Now we find ourselves climbing our way out of the pandemic and all the pain it brought down on the not-for-profit arts sector. We lost over 90% of our regular revenue and survived only through the generosity of our patrons and community who really stepped up with donations to keep the company going. So now we need to rebuild our capacity to create theatre, both financial capacity and human capacity.
How can our readers help?
The Arts Club has commissioned and produced over 120 new Canadian plays in our 58 years. That’s a mighty contribution to the canon of Canadian plays. And we have produced over 700 productions. These are all built in our production shop on Granville Island with costumes built in our wardrobe shop in the Olympic Village, and all employ local artists and local creative teams.
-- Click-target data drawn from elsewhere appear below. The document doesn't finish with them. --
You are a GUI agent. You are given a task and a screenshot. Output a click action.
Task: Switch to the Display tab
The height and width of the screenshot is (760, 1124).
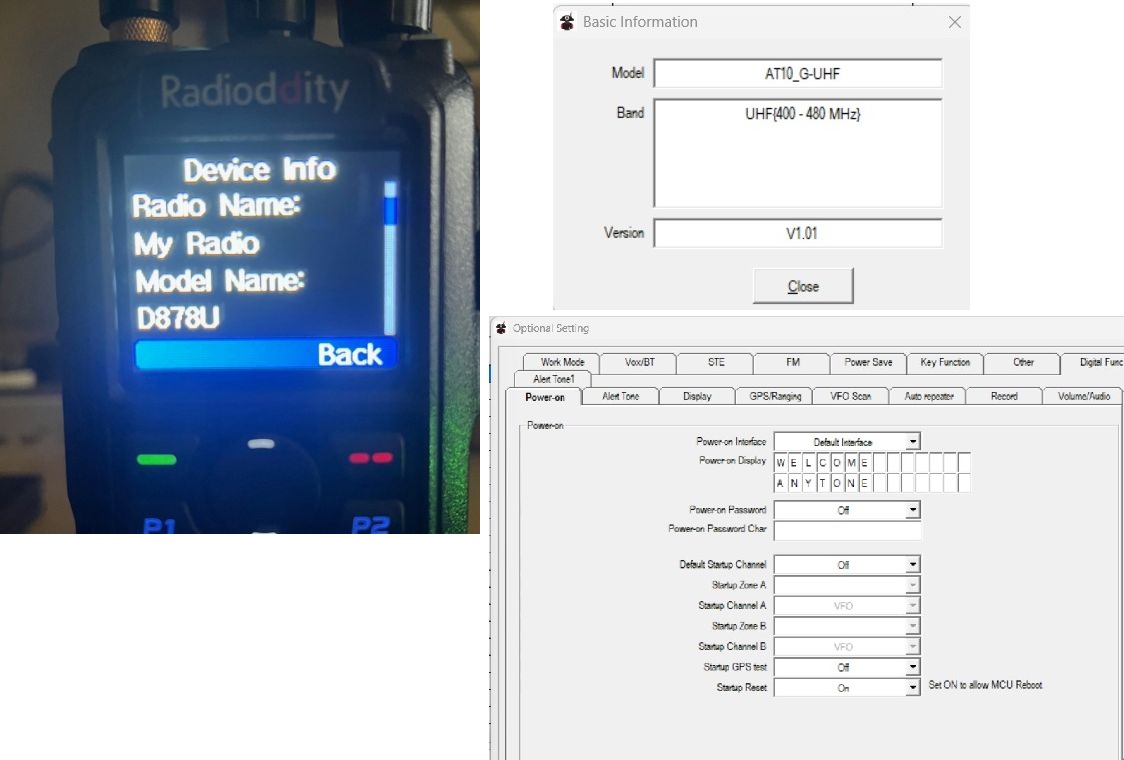tap(697, 396)
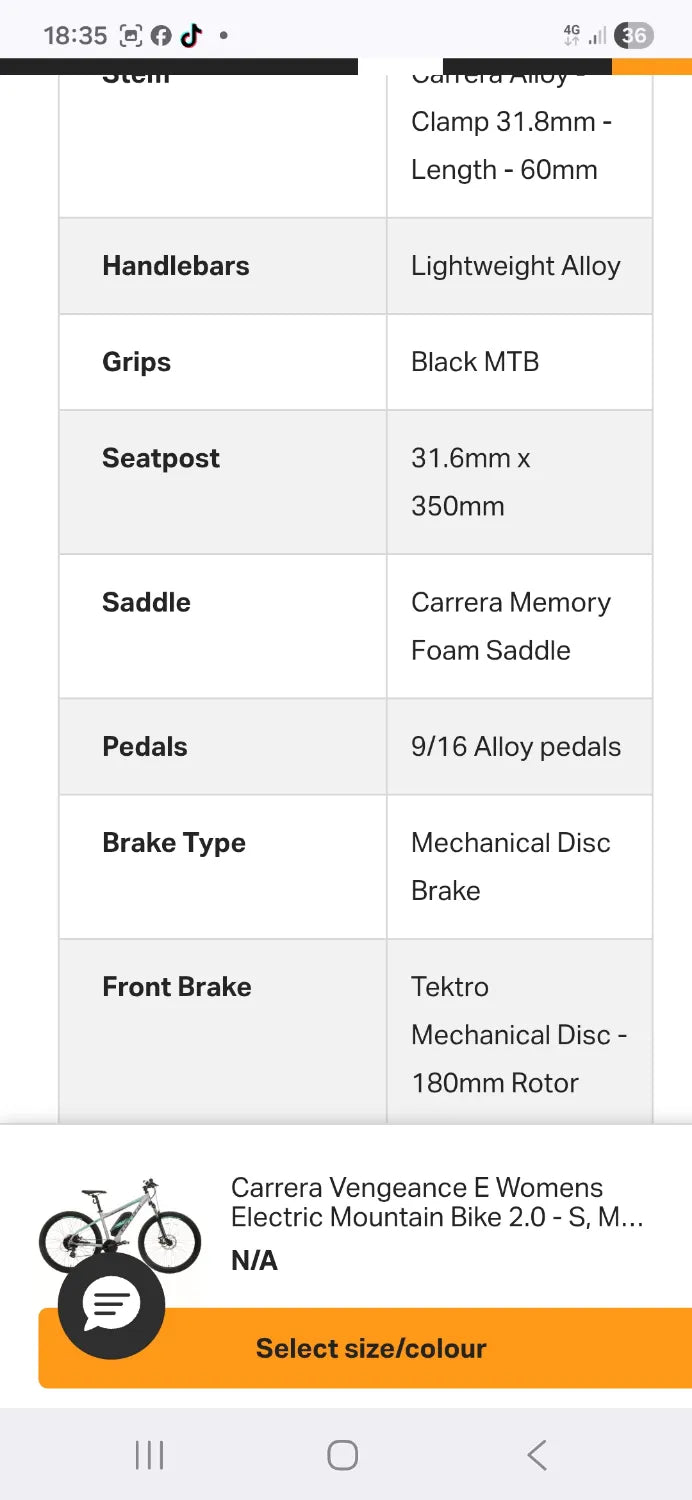Tap the Seatpost 31.6mm x 350mm value

[471, 482]
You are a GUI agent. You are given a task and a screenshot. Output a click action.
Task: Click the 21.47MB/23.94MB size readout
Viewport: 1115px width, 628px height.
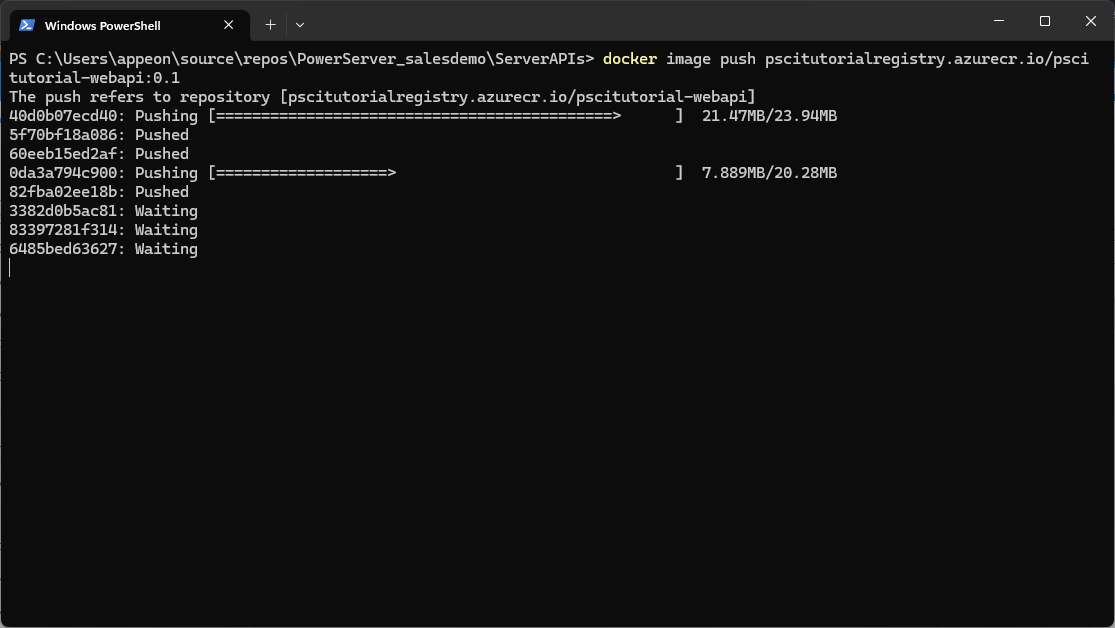click(x=769, y=115)
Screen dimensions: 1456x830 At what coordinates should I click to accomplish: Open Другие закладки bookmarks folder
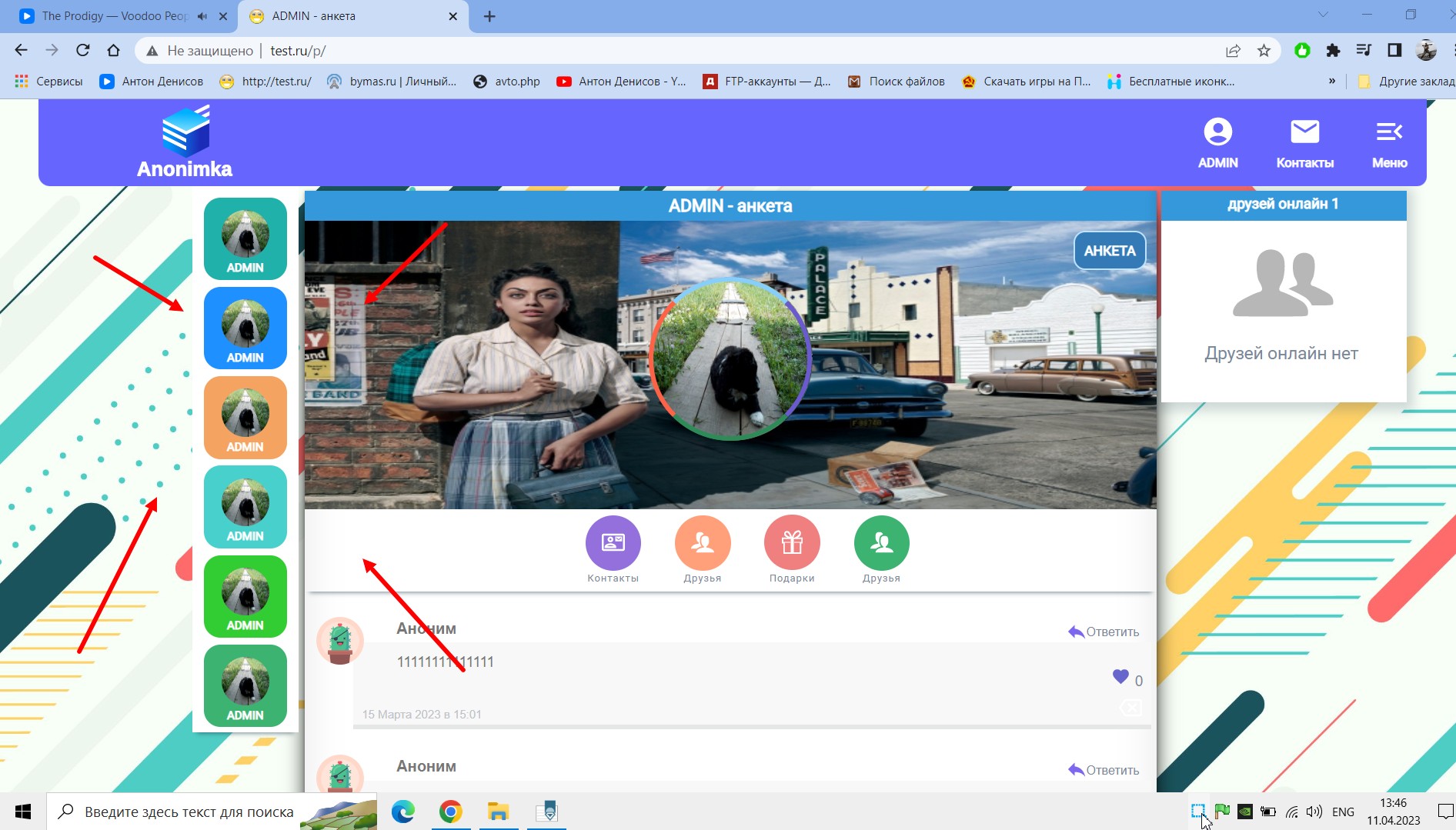point(1407,81)
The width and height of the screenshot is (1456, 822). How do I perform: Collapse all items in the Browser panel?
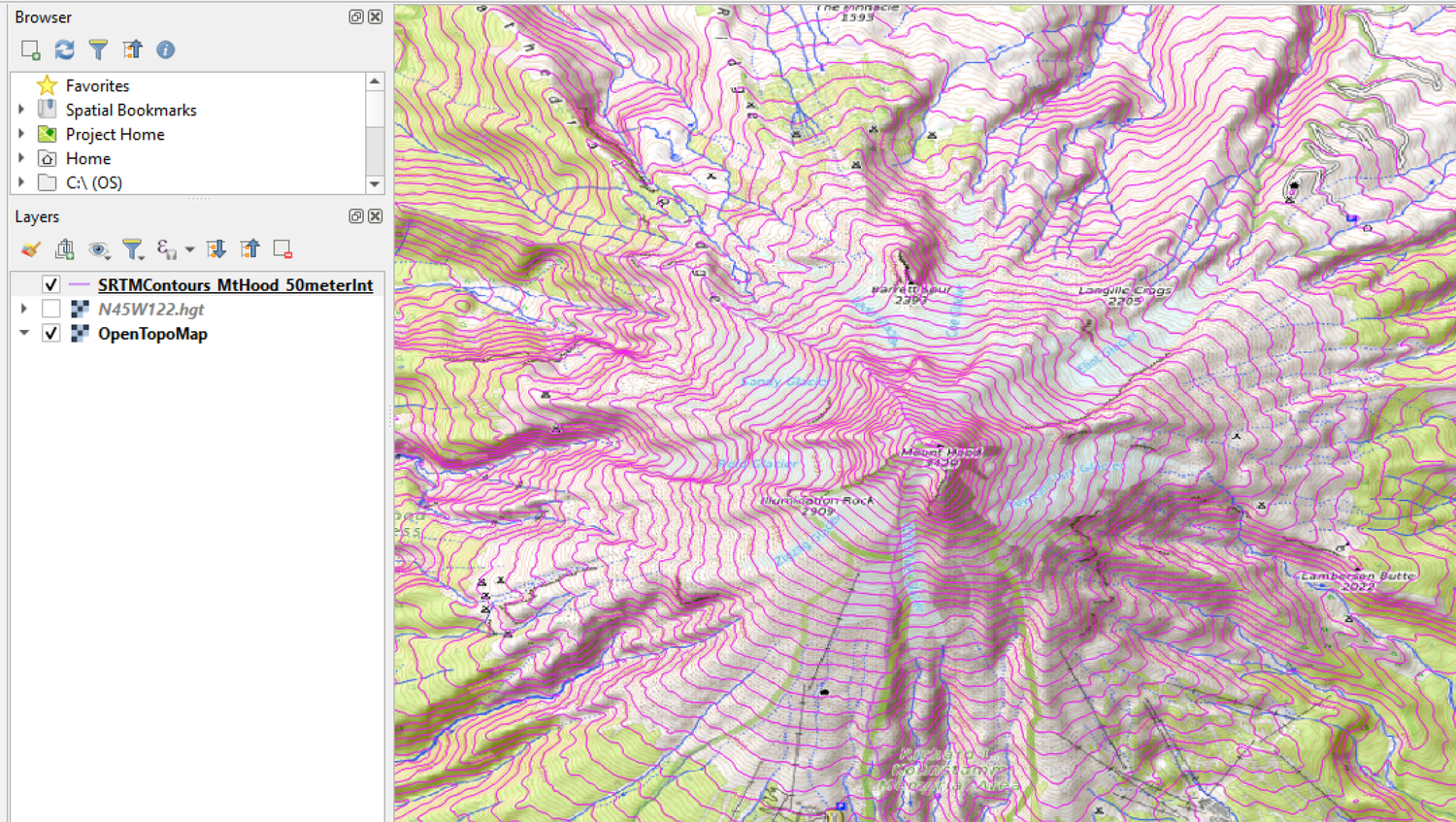click(132, 49)
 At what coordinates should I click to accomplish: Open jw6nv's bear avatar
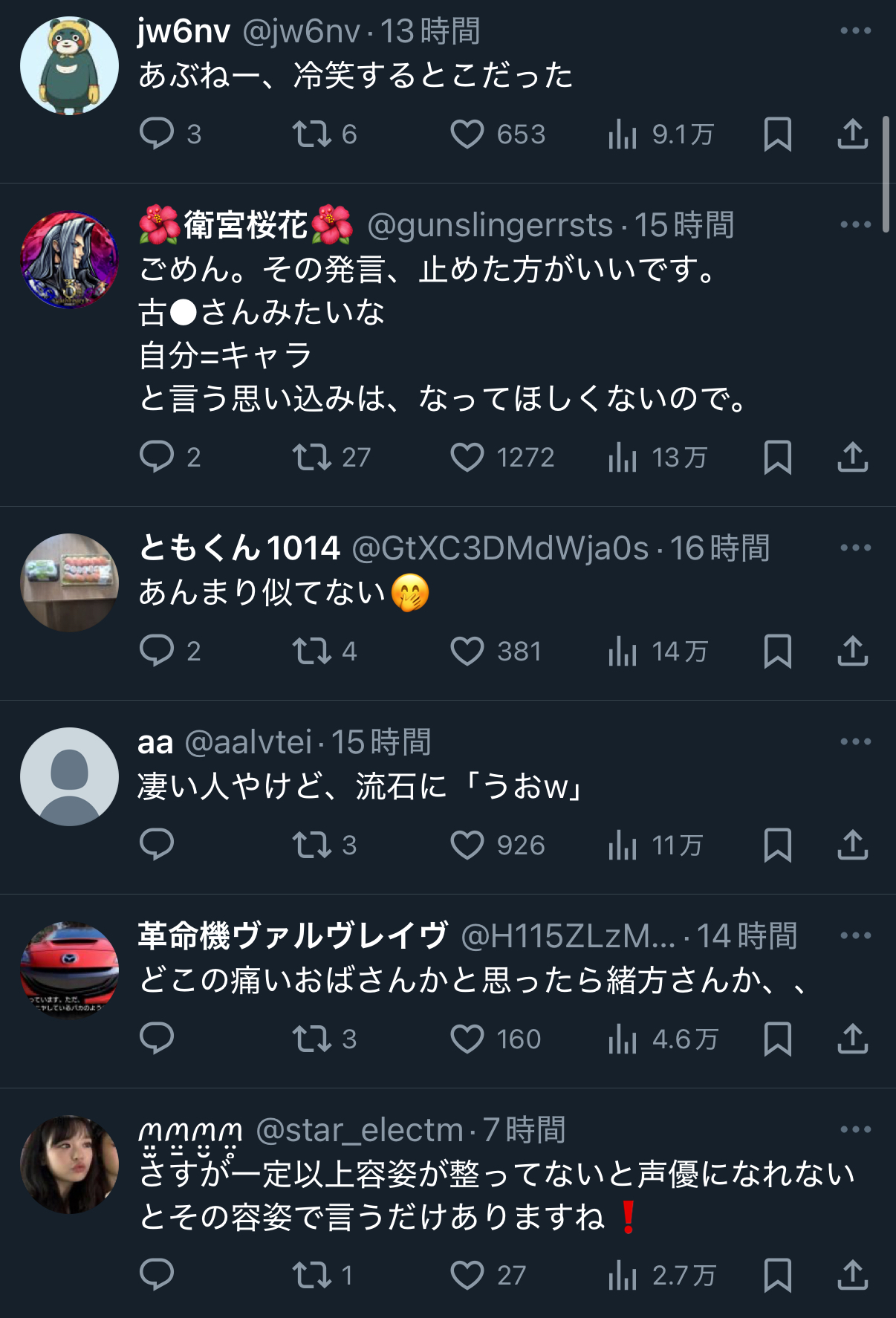69,66
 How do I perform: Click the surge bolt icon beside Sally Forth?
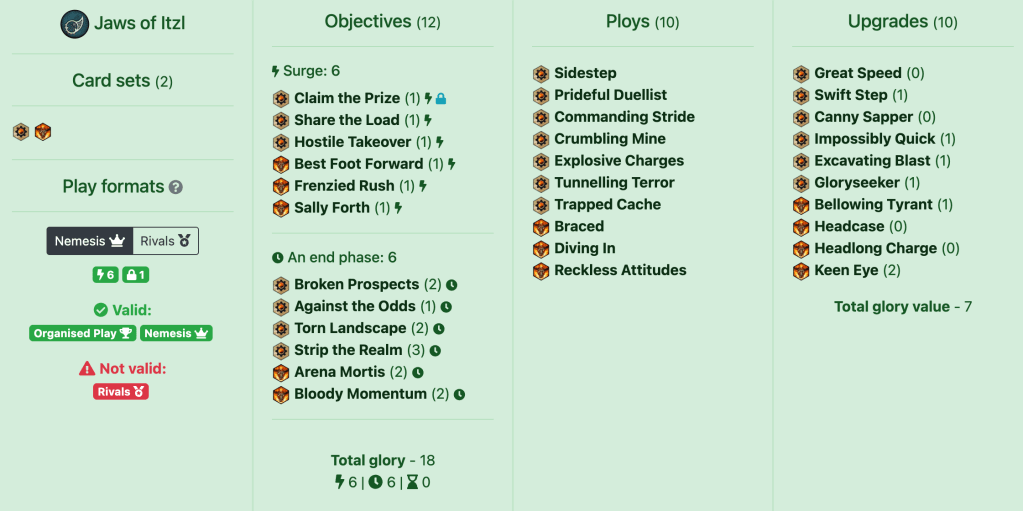399,209

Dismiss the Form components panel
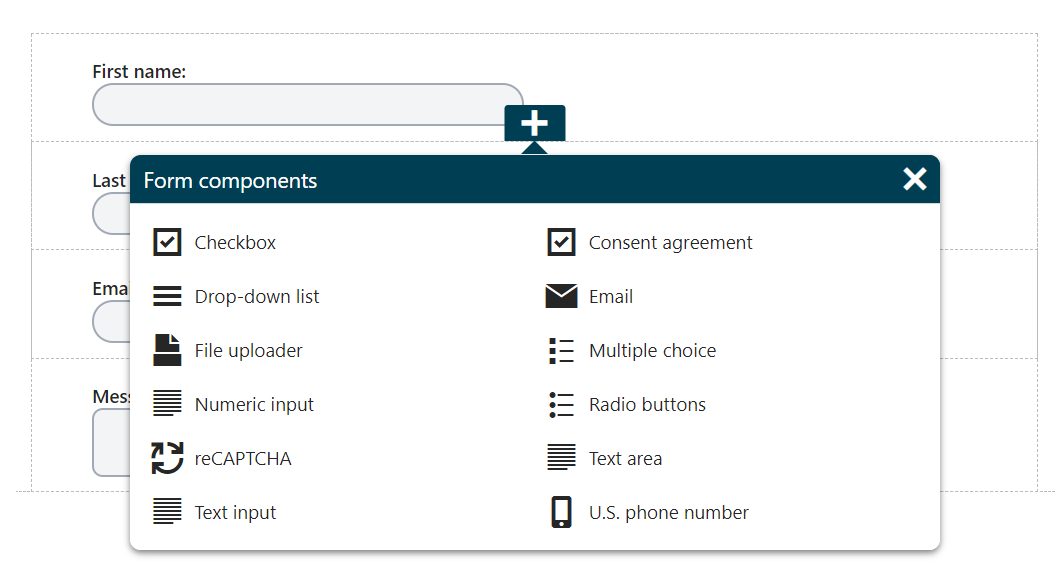click(915, 178)
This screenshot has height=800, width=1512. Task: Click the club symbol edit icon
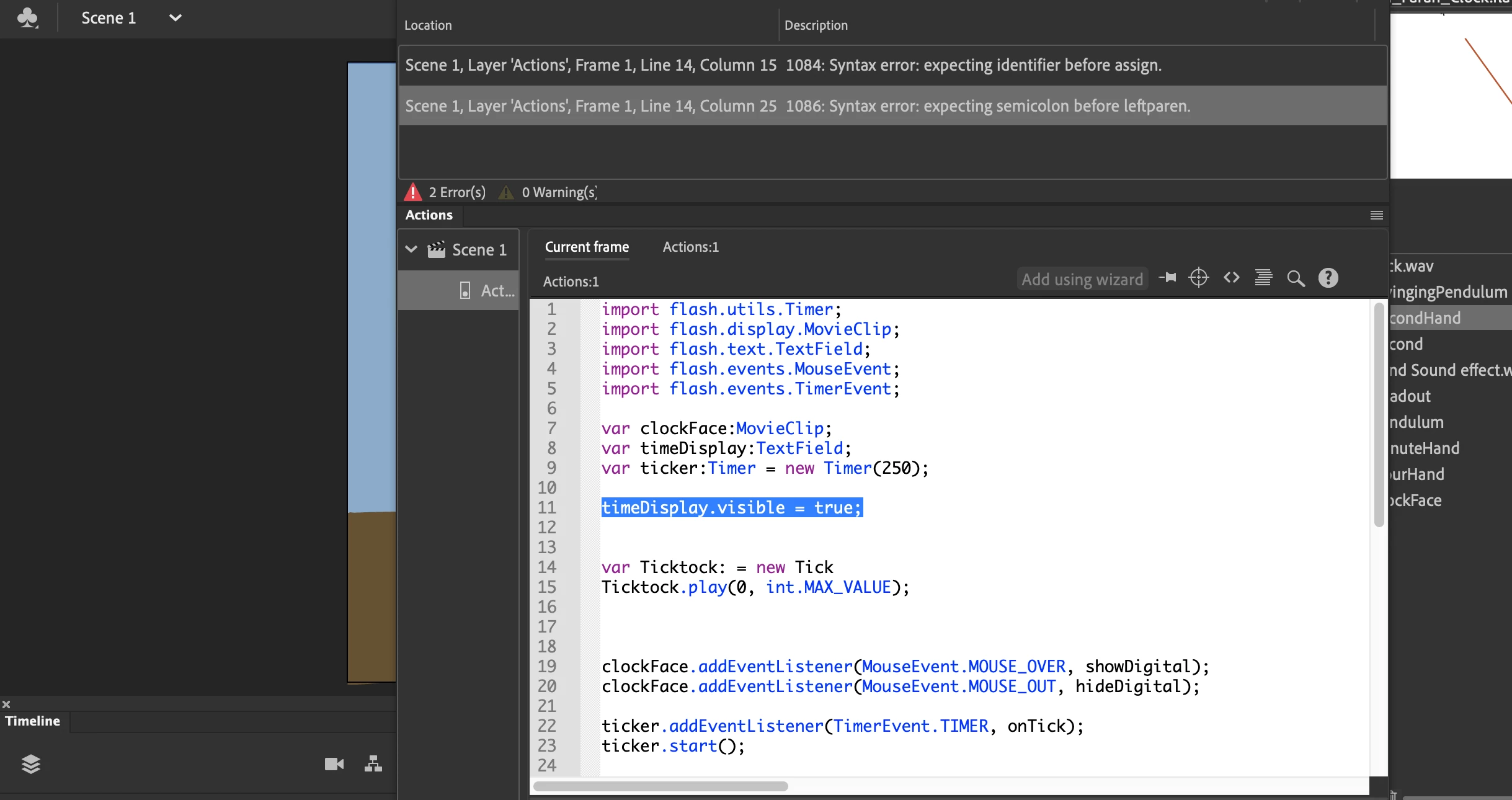tap(28, 18)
So support local! You can help us by coming to see a production and help us even further by donating, even if it’s a small amount, to show your support for local professional theatre.
Do you have any events coming up?
We will remount our spring hit, Made in Italy, at our Granville Island Stage from July 28. And from September, when we launch our 2022–2023 season with Peter Pan Goes Wrong (which is a self-explanatory title and a hoot!), we will produce thirteen productions at our three theatres with over 600 performances between September 2022 and August 2023.
Where can we follow you?
To book tickets or donate you can find us on our website, and you can follow us on Facebook, Instagram, and Twitter.
PAY IT FORWARD: What is an awesome local charity/non-profit that you love?
I am a great believer in the arts and think that, especially after the pandemic, every not-for-profit arts organization needs support. So I would encourage your readers to support, in any way they can, any local charitable arts organization. We all need that support so much right now. We also work with a charity called VocalEye whose mission is to provide greater access to the arts for blind or partially sighted people. They provide audio description services to ensure that those with vision loss can understand more fully the visuals associated with a live performance. I love that we have them in this community.